À la fin du parcours, le véhicule s’arrête sur une une mise en scène du paysage inattendue et réussie. Le van se gare dans un champ, le coffre s’ouvre, et là s’amorce une nouvelle histoire avec vue sur la verdure, une route, un pont au loin. Pierre-Benjamin démarre un solo, extrait une longue perche d’un fourré, descend sur la route en contrebas, joue en dansant avec les voitures ou motos rares circulant sur la route, comme un nouveau Jacques Tati.

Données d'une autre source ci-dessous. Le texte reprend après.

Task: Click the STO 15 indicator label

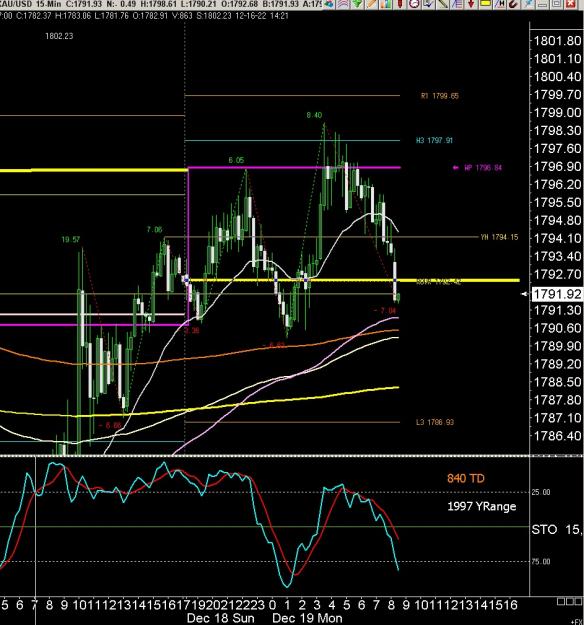Action: pos(556,529)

Il disparaît et réapparaît sur un vélo et, avec le pont, utilise ce décor architectural pour une improvisation savoureuse :
« Céder le passage aux souvenirs
Dériver vers la forêt
Un long serpent noir sur la route (…)
Un vélo égaré dans une brioche
Trois sourires dans la cuisine
Résister à se laisser guider
Une grande transhumance de vaches
Et un passage vers un autre monde
Il fait chaud aujourd’hui
Gaby trace sa route vers le solstice
Et glisse dans cet autre soleil qui nimbe ses solides épaules »
Sur le haut du tableau de bord, une série de verbes sur des petits post-it bleus, comme un programme pour prendre la tangente, accompagne le tandem (mais n’est pas révélé au public) : « désaxer, obliquer, dériver, pivoter, s’égarer, dérailler, dérouter, croiser, dévier, dévaler, détourner». Et aussi : « enfiler son…, se changer en…, bifurquer pour…, à contre-sens ».
Avant l’« ouverture coffre » (qui libère les voyageurs), un dernier mot rajouté à la main : « Et le paysage continue d’avancer ». Tout un programme.
Avec ce moment rare, peu de moyens et une lecture originale du paysage rappelant le mouvement surréaliste, ces deux artistes ont compensé avec bonheur l’absence de deuxième week-end du festival, illustrant – si on en doutait – les propos de la directrice artistique Latifa Lâabissi : « Il y a d’autres lignes de force en milieu rural, on y occupe la place qu’on a décidé de prendre et on y fait les choses différemment ».
Vivant et travaillant dans deux villes éloignées, espérons qu’Olga et Pierre-Benjamin retravailleront un jour ensemble.
En plus de l’édition, l’aventure de Paysage caviardé fera bientôt l’objet d’une sortie en podcast (prévue pour septembre 2025).
Ce projet itinérant a été soutenu par le réseau Nos lieux communs dans le cadre de son programme NOMADES, dont fait partie Extension sauvage. Il a commencé à Clermont-Ferrand (Boom’Structur), s’est poursuivi en Ardèche (Format Danse), à Falaise (Chorège CDCN) et, après Combourg, est allé à Versailles (Plastique Danse Flore). Il ira à la rentrée à Dijon (Entre cours et jardins, CDCN Le Dancing) pour terminer son périple à Plouhinec (Bretagne, C.A.M.P. Capsule artistique en mouvement permanent). La production déléguée 2024 a été assurée par les Laboratoires d’Aubervilliers et en 2025 par Boom’Structur.